On 11/28/2013 07:49 AM, Stephan Kulow wrote: <snip>
Integrating these to make a good distribution is real work. And one of my favourite songs (in that context) goes:
No one said it would be easy But no one said it'd be this hard No one said it would be easy No one thought we'd come this far
<snip>
One thing I tried was to setup "rings" to help easing the very painful staging projects (with 6800 packages, every staging project as we use them is a monster). That experiment has shown rings to be worthy way to check, but they won't work as I thought with the OBS as it is. We need to think bigger. So we tried to come up with an idea on how to improve the factory development process that includes a more clever way to utilize staging projects and openQA.

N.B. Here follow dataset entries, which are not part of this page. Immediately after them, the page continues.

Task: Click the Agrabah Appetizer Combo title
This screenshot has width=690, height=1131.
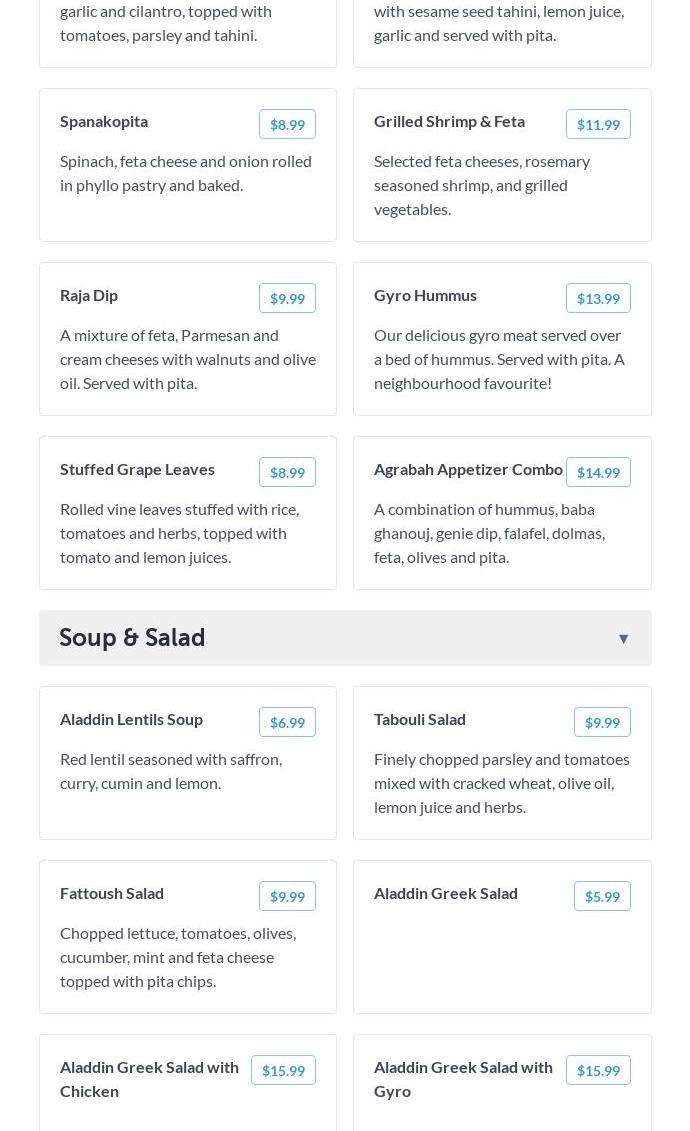Action: click(468, 469)
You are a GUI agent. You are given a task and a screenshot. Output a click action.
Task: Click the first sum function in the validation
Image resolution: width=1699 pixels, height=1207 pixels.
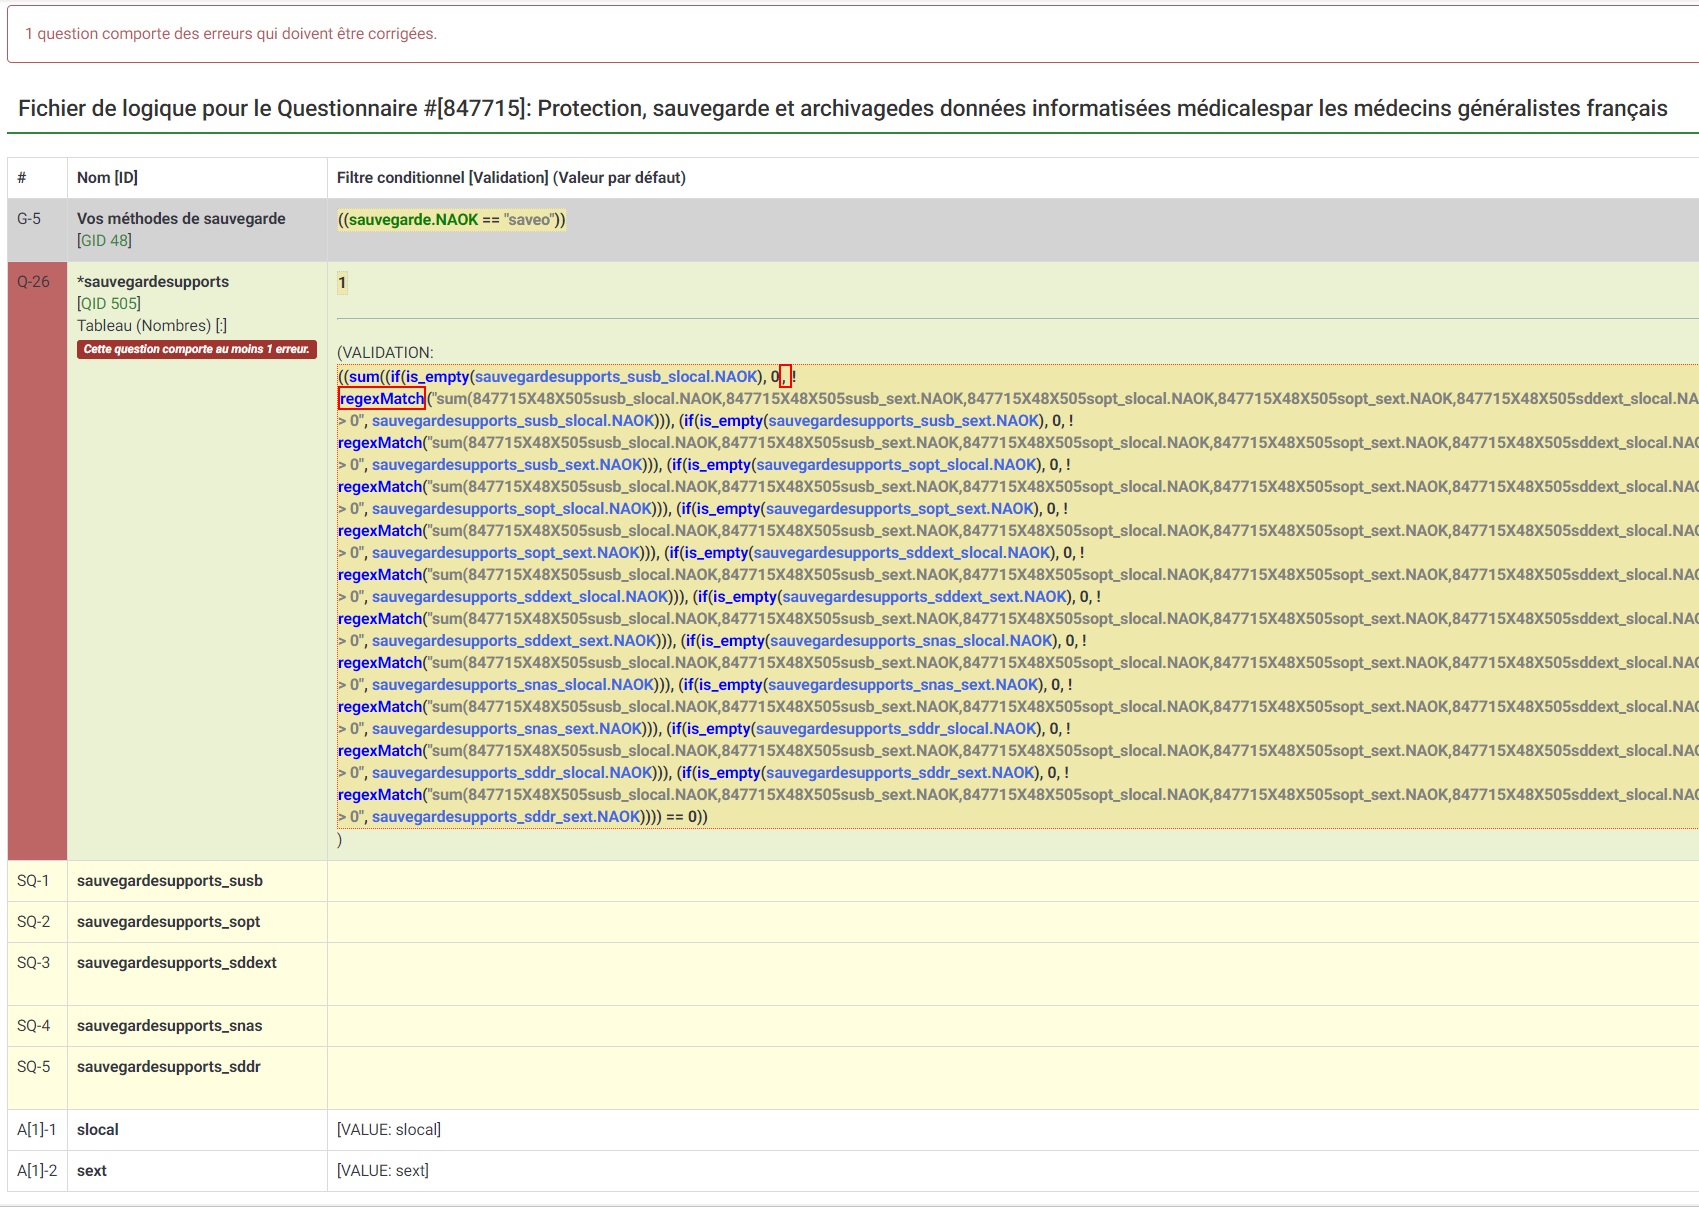pyautogui.click(x=364, y=377)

As this development process is a bit hard to explain in email, Alberto and Ancor prepared an interactive diagram:
https://progress.opensuse.org/workflow/factory-proposal.html
Let me add a few observations that may give you a place to look to draw ideas from. Essentially trying to keep factory working at all times presents the classic rolling-release model challenge. "How to make the big changes, but keep a working factory distribution at the same time while minimizing the configuration and setup change impact to users." The big changes like systemd, boot loader, gcc, LSB migration, etc.. If you view factory from a rolling-release standpoint, modeling staging around the lessons others have learned providing a rolling-release may simplify what you are trying to accomplish here. Yes, you have release-targets that will become openSuSE number next, but factory continues to roll on and should remain a usable and functional group of packages throughout the development cycle. One distro that has done a very good job at making the rolling release work is Archlinux. In implementing their rolling release they employ two basic collections of packages. The use a "testing" repository where packages incorporate the latest stable source from all vendors and then ultimately move to "core" and become the Archlinux packages. Their "testing" is essentially what you envision as "staging" and "core" is what you have as factory. The biggest difference in their approach is they have a more distributed spoke and wheel type of package maintainer setup with individual package managers responsible for large logical groups of packages that work their way through "testing" into "core". This lets them identify those sets of packages that present the biggest challenge and impact to move through "testing" to "core". Just as you envision "groups" of packages remaining in "staging" until they can move to factory. I can't give a dissertation on the exact assignment of packages to package managers distribution, etc, but what I can tell you is that they do (and have done well for a while) exactly what you are discussing doing for factory. Rather than reinventing the wheel, it may be well worth the while to see if there are things that can be learned there that can save some trial and error here and reduce both the number of times factory gets "broken" and the configuration/setup jolts to factory user. <snip>
There are several problems with the current "everything through devel project" approach we need to solve. Our ideas are just ideas, but I had several discussions in various places and nobody offered a better idea. So we really would like to start with it and I would like to hear your concerns so they can be part of the final solution.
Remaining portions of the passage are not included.